- Directed by: Casey Affleck
- Written by: Casey Affleck; Ron Hansen;
- Produced by: Steven Schneider; Roy Lee; Caylee Cowan; Dan Lawler; Casey Affleck; Sean O'Reilly; K. Asher Levin; Enzo Marc; Anthony Katagas;
- Starring: Nick Nolte; Adelaide Clemens; Ben Mendelsohn; Scoot McNairy; Emily Alyn Lind; Caylee Cowan;
- Cinematography: Masanobu Takayanagi; Lachlan Milne; Adam Arkapaw; Marcell Rév; Holger Jungnickel; Joaquin Baca Asay; Noah Fallis; Casey Affleck;
- Edited by: Leslie Jones; Radek Sienski; Julie Monroe; Casey Affleck;
- Music by: Daniel Hart
- Production companies: Image Nation Studios; Spooky Pictures; Rabbits Black; Artists Equity;
- Release date: 8 September 2026 (Venice);
- Running time: 92 minutes
- Countries: Canada; United States; United Arab Emirates;
- Language: English

= Company (2026 film) =

2026 film by Casey Affleck

Company is a 2026 anthology mystery film directed by Casey Affleck, which he co-wrote with Ron Hansen. A co-production of the United States and Canada, it stars Nick Nolte, Adelaide Clemens, Ben Mendelsohn, Scoot McNairy, Emily Alyn Lind and Caylee Cowan.

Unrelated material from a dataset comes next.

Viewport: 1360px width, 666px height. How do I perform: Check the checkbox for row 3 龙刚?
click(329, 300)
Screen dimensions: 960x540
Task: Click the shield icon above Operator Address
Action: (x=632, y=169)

The film had its world premiere in the main competition of the 83rd Venice International Film Festival on 8 September 2026, where it competed for the Golden Lion.

==Premise==
Set on a winter night in 1975, the film sees a mysterious woman named Evelyn arrive uninvited at a holiday gathering and tell the story of Tom, an aging hermit who rescues a stranded actress during a Colorado blizzard more than 20 years earlier. To pass the night, the actress recounts an older tale of a farming couple who take in a troubled young drifter as a series of grisly murders spreads fear across the frontier.

==Cast==
- Nick Nolte
- Adelaide Clemens
- Ben Mendelsohn
- Scoot McNairy
- Emily Alyn Lind
- Caylee Cowan

==Production==
In July 2026, it was announced that Casey Affleck had directed a gothic mystery film titled Company. Alongside the announcement, Nick Nolte, Adelaide Clemens, Ben Mendelsohn, Scoot McNairy, Emily Alyn Lind, and Caylee Cowan were also announced in the cast.

Principal photography took place in Whistler, British Columbia. Eight cinematographers are credit, including Masanobu Takayanagi, Lachlan Milne, Adam Arkapaw, Marcell Rév, Holger Jungnickel, Joaquin Baca Asay, Noah Fallis, and Affleck himself.
==Reception==
On review aggregator Rotten Tomatoes, the film holds an approval rating of 43% based on 14 reviews, with an average rating of 5.6/10.